┏━━

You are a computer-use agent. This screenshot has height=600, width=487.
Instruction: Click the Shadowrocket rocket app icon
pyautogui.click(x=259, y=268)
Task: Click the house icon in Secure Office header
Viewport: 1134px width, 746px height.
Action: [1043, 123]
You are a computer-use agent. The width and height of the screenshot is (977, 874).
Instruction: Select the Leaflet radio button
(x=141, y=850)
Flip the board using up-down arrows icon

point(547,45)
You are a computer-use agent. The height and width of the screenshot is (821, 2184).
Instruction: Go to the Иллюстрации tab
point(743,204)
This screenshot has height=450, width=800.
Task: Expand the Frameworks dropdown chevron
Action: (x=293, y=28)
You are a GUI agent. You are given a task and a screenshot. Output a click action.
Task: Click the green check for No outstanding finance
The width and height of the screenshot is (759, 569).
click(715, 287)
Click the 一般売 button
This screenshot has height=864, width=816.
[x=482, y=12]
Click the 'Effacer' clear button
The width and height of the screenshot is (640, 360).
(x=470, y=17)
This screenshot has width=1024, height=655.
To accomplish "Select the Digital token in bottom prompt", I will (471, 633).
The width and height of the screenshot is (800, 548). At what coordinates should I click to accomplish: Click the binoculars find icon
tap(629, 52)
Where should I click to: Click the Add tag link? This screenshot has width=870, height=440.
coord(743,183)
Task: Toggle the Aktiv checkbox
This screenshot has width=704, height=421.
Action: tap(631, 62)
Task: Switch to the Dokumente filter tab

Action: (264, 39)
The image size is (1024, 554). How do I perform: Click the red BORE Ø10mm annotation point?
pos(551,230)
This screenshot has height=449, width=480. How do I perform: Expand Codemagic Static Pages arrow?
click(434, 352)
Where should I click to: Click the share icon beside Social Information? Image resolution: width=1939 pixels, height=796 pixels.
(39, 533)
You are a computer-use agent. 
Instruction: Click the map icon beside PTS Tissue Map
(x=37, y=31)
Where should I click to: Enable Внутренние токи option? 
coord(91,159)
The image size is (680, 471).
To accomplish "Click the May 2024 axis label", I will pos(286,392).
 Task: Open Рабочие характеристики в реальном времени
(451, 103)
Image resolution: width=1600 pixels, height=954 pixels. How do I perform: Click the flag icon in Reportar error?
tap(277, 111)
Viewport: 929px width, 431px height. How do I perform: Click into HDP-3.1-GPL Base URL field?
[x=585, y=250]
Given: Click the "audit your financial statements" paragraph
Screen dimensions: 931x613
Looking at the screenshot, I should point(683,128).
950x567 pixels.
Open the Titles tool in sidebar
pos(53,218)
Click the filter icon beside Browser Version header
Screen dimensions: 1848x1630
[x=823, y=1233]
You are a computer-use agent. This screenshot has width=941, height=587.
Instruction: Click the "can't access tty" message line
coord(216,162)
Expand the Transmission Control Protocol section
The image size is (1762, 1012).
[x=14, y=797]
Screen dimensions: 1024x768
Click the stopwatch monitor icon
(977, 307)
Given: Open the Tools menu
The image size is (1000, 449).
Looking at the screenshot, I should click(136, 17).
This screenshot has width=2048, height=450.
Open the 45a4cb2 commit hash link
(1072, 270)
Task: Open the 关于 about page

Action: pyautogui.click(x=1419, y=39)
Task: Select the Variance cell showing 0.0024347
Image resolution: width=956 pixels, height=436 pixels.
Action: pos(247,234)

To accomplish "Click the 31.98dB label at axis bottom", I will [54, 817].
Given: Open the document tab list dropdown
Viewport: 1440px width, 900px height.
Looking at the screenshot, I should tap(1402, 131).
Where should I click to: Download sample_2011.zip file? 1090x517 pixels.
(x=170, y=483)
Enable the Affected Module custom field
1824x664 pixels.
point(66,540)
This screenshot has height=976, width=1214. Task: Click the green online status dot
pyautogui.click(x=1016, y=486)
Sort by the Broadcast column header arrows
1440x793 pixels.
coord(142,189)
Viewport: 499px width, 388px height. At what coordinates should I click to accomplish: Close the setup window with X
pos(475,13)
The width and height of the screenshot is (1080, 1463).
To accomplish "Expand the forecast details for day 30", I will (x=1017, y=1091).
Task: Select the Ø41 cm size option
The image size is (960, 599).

┗━━

• **What is expected**: Going back to the entries above, set down exactly the lines that begin at the one with "Task: Open Рабочие" and end at the one with "has width=941, height=587.", both included, and nothing else.

• **Answer section**:
 Task: Open Рабочие характеристики в реальном времени
(451, 103)
Image resolution: width=1600 pixels, height=954 pixels. How do I perform: Click the flag icon in Reportar error?
tap(277, 111)
Viewport: 929px width, 431px height. How do I perform: Click into HDP-3.1-GPL Base URL field?
[x=585, y=250]
Given: Click the "audit your financial statements" paragraph
Screen dimensions: 931x613
Looking at the screenshot, I should point(683,128).
950x567 pixels.
Open the Titles tool in sidebar
pos(53,218)
Click the filter icon beside Browser Version header
Screen dimensions: 1848x1630
[x=823, y=1233]
You are a computer-use agent. This screenshot has width=941, height=587.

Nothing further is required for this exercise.